The government should be in a tricky place at the moment. First of all, the Windrush scandal should be hurting them badly. And it is – but Corbyn’s own problems with anti-Semitism give May a partial out. She used it against Corbyn at PMQs today because she knew it would stick. Secondly, they are having to back peddle furiously on Brexit, bracing us for more climbdowns on what we’ll get from the EU upon departure. Corbyn’s Brexit fudge may allow him to be the Remainers choice while not losing the Labour Leave voters, but it also means he has little he can say on the government’s current Brexit climbdown at the same time.

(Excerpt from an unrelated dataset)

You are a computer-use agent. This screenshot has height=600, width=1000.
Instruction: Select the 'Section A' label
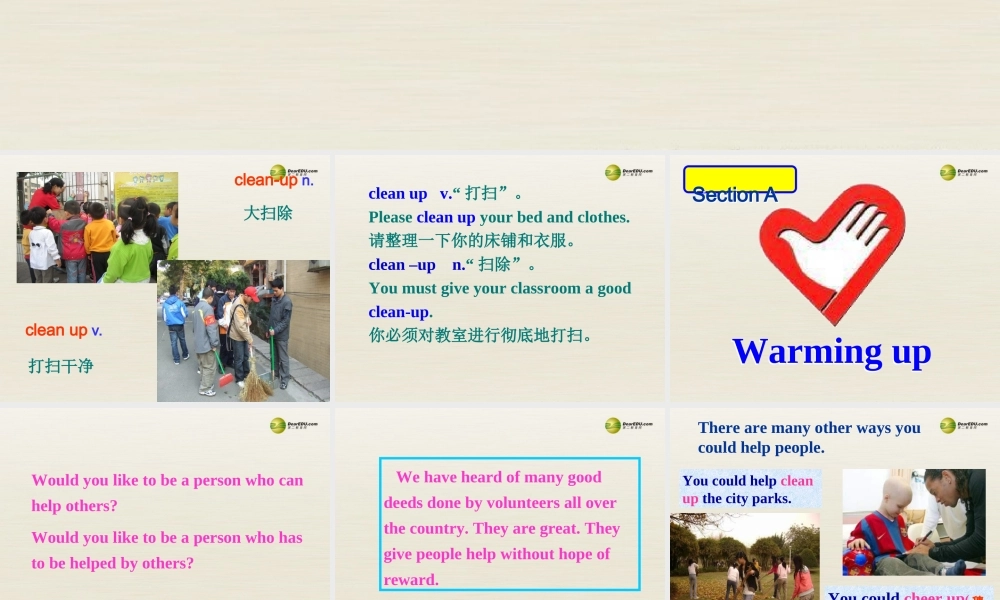coord(736,195)
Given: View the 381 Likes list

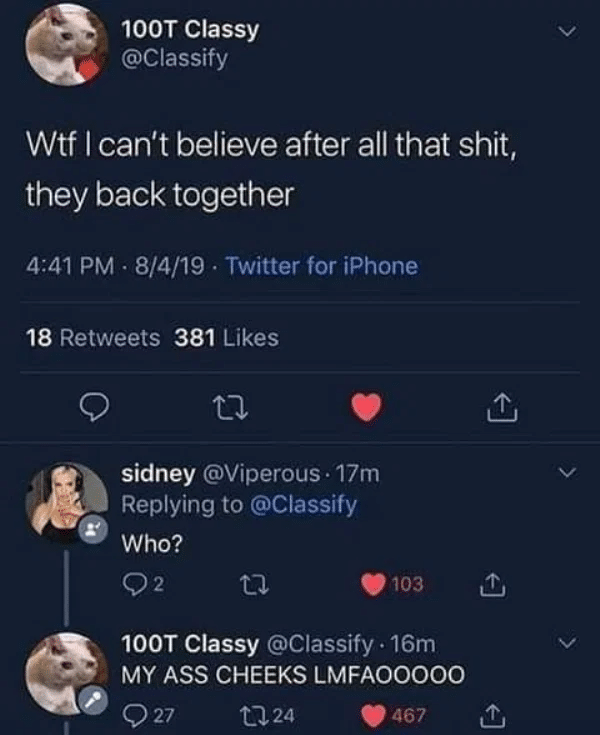Looking at the screenshot, I should 226,338.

Last night, there was a debate in the House about anti-Semitism. It was about anti-Semitism in politics, officially – but really, it was about anti-Semitism within the Labour Party. The highlight was Luciana Berger’s story of what she has suffered on this front, from activists within her own party. After she was finished, the House gave her a round of applause which is, strictly speaking, not supposed to be allowed in such a circumstance (good on the deputy speaker for allowing it). How did Corbyn respond to the same speech? He got up and left the chamber. Corbyn returned, eventually, but leaving at the moment that he did sent a very strange signal.
The whole time he was actually in the chamber, listening to stories of his MPs having been racially abused, he looked like a giant bruise. He clearly saw it all as a personal attack. This is what I find so puzzling about all this: can’t he just fake sympathy on this one for political reasons? I mean, just look engaged, like he’s not annoyed at the whole thing? Even if you were to make the argument that he’s irritated because he’s sees part of this all as a ploy against him, why doesn’t he combat that by showing he’s bigger than it all? That he cares about all of his MPs, and further, sees anti-Semitism as no different to any other type of racism? The only way this can really hurt him politically is if he keeps acting like he doesn’t really care all that much. Yet, that’s what he keeps doing.

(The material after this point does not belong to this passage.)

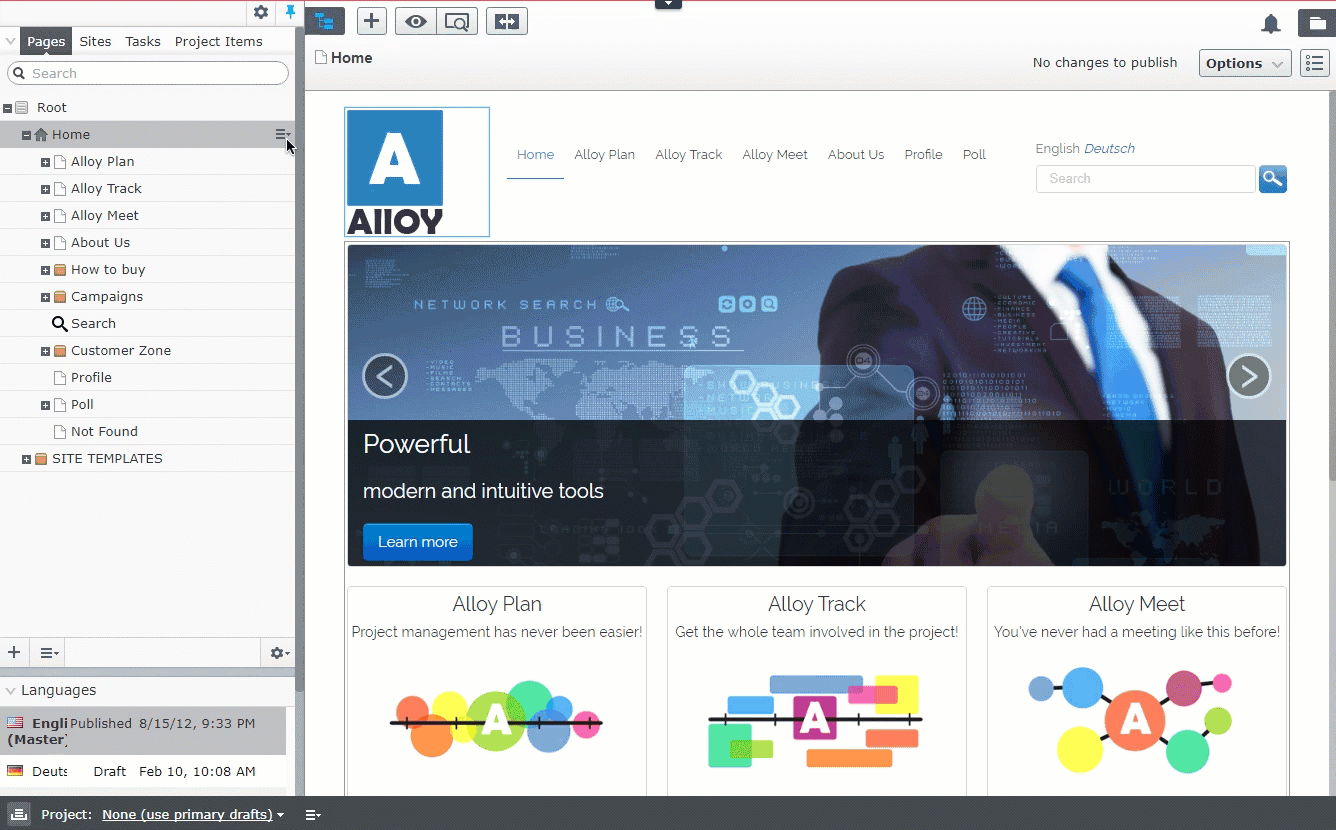
Task: Open the notifications bell
Action: 1271,24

I mean, Diane Abbott last night, coming to the dispatch box after hearing tale after tale of racial abuse by MPs of her own party, started talking about her constituency (!) and only got around to making a cursory statement about anti-Semitism after everyone was, understandably, a little miffed at her. The deputy speaker had to make a point of order that Ms Abbott could say whatever she liked at the dispatch box and was not bound by convention to actually address the topic at hand.
I’ll close by saying this: I don’t understand how most of the Labour MPs who abstained on the Syria vote and who spoke so eloquently in the House last night can stay in the Labour Party now. By that I don’t mean, how can they morally continue to do so – that may or may not be the case, but that’s not what I’m talking about here. What I mean is, I don’t understand how they can all pretend that it’s one coherent political party now, with only minor differences of opinion in a few areas. The worldview of someone like John Mann or John Woodcock is clearly a universe away from someone like Jeremy Corbyn. I don’t see how much longer this can be ignored away.
So are you saying that there will be a split off party from Labour similar to the SDP? Or do you think that they will leave and join the Liberal Democrats?
Or, indeed, that they will just step down as MPs?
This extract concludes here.